— start Given information —
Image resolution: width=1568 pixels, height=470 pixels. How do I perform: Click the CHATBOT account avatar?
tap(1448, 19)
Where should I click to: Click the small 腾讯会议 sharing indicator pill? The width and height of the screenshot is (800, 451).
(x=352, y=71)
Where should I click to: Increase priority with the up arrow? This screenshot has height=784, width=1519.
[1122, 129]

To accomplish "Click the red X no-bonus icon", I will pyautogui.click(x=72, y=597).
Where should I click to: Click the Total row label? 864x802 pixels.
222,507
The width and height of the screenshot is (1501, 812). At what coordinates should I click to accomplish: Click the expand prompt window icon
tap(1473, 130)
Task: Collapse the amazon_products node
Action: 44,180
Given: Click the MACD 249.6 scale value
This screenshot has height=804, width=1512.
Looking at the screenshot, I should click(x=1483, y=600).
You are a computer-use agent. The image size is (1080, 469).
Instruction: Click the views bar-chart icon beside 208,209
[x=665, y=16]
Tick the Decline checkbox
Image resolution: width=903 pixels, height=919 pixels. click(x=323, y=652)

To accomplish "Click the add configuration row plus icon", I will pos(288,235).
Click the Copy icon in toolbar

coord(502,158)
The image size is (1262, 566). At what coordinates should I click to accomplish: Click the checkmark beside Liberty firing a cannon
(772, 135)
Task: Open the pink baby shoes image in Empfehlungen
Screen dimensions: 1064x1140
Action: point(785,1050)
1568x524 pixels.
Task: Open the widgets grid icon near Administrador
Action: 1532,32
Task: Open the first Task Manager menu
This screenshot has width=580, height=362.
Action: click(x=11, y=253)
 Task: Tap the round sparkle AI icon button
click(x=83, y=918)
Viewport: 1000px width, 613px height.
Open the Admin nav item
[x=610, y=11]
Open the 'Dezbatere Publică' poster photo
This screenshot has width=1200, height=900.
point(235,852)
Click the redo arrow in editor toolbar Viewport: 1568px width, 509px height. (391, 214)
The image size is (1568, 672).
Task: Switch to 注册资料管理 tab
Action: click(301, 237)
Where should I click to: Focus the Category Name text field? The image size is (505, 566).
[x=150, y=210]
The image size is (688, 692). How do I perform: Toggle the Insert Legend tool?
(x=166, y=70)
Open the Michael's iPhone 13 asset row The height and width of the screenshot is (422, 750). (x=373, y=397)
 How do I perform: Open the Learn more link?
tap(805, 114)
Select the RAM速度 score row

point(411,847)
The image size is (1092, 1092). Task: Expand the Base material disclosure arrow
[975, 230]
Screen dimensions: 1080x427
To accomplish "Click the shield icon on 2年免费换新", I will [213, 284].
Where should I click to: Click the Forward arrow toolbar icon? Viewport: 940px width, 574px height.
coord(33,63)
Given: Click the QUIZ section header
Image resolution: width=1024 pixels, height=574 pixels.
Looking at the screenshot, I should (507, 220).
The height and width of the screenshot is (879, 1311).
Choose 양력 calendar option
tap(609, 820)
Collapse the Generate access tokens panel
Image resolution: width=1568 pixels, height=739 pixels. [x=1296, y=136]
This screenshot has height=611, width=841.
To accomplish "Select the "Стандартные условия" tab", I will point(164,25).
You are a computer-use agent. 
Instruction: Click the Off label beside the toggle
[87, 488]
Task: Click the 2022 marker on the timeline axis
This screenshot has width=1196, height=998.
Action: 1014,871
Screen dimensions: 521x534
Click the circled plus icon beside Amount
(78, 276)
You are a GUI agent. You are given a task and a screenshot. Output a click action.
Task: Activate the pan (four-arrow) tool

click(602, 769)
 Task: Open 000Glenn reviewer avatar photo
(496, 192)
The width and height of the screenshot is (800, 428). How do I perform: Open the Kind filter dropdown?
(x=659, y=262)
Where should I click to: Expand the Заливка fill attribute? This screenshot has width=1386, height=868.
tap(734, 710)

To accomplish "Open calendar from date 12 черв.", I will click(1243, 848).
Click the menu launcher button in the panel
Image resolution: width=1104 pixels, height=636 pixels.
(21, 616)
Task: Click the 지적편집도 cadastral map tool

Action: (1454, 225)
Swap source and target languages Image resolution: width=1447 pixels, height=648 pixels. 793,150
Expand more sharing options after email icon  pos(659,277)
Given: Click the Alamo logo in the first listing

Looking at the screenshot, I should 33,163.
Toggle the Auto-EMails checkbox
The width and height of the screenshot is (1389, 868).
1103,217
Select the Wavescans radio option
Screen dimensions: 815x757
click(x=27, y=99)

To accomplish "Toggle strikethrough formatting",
— end Given information —
Instruction
Format the items, from their first line through the line containing "point(235,852)", as a Markdown table with two columns, No. and Entry. Give each non-blank line its own row with its number, and leave out blank lines.

Exercise response
| No. | Entry |
|---|---|
| 1 | Image resolution: width=1568 pixels, height=470 pixels. How do I perform: Click the CHATBOT account avatar? |
| 2 | tap(1448, 19) |
| 3 | Where should I click to: Click the small 腾讯会议 sharing indicator pill? The width and height of the screenshot is (800, 451). |
| 4 | (x=352, y=71) |
| 5 | Where should I click to: Increase priority with the up arrow? This screenshot has height=784, width=1519. |
| 6 | [1122, 129] |
| 7 | To accomplish "Click the red X no-bonus icon", I will pyautogui.click(x=72, y=597). |
| 8 | Where should I click to: Click the Total row label? 864x802 pixels. |
| 9 | 222,507 |
| 10 | The width and height of the screenshot is (1501, 812). At what coordinates should I click to accomplish: Click the expand prompt window icon |
| 11 | tap(1473, 130) |
| 12 | Task: Collapse the amazon_products node |
| 13 | Action: 44,180 |
| 14 | Given: Click the MACD 249.6 scale value |
| 15 | This screenshot has height=804, width=1512. |
| 16 | Looking at the screenshot, I should click(x=1483, y=600). |
| 17 | You are a computer-use agent. The image size is (1080, 469). |
| 18 | Instruction: Click the views bar-chart icon beside 208,209 |
| 19 | [x=665, y=16] |
| 20 | Tick the Decline checkbox |
| 21 | Image resolution: width=903 pixels, height=919 pixels. click(x=323, y=652) |
| 22 | To accomplish "Click the add configuration row plus icon", I will pos(288,235). |
| 23 | Click the Copy icon in toolbar |
| 24 | coord(502,158) |
| 25 | The image size is (1262, 566). At what coordinates should I click to accomplish: Click the checkmark beside Liberty firing a cannon |
| 26 | (772, 135) |
| 27 | Task: Open the pink baby shoes image in Empfehlungen |
| 28 | Screen dimensions: 1064x1140 |
| 29 | Action: point(785,1050) |
| 30 | 1568x524 pixels. |
| 31 | Task: Open the widgets grid icon near Administrador |
| 32 | Action: 1532,32 |
| 33 | Task: Open the first Task Manager menu |
| 34 | This screenshot has width=580, height=362. |
| 35 | Action: click(x=11, y=253) |
| 36 |  Task: Tap the round sparkle AI icon button |
| 37 | click(x=83, y=918) |
| 38 | Viewport: 1000px width, 613px height. |
| 39 | Open the Admin nav item |
| 40 | [x=610, y=11] |
| 41 | Open the 'Dezbatere Publică' poster photo |
| 42 | This screenshot has width=1200, height=900. |
| 43 | point(235,852) |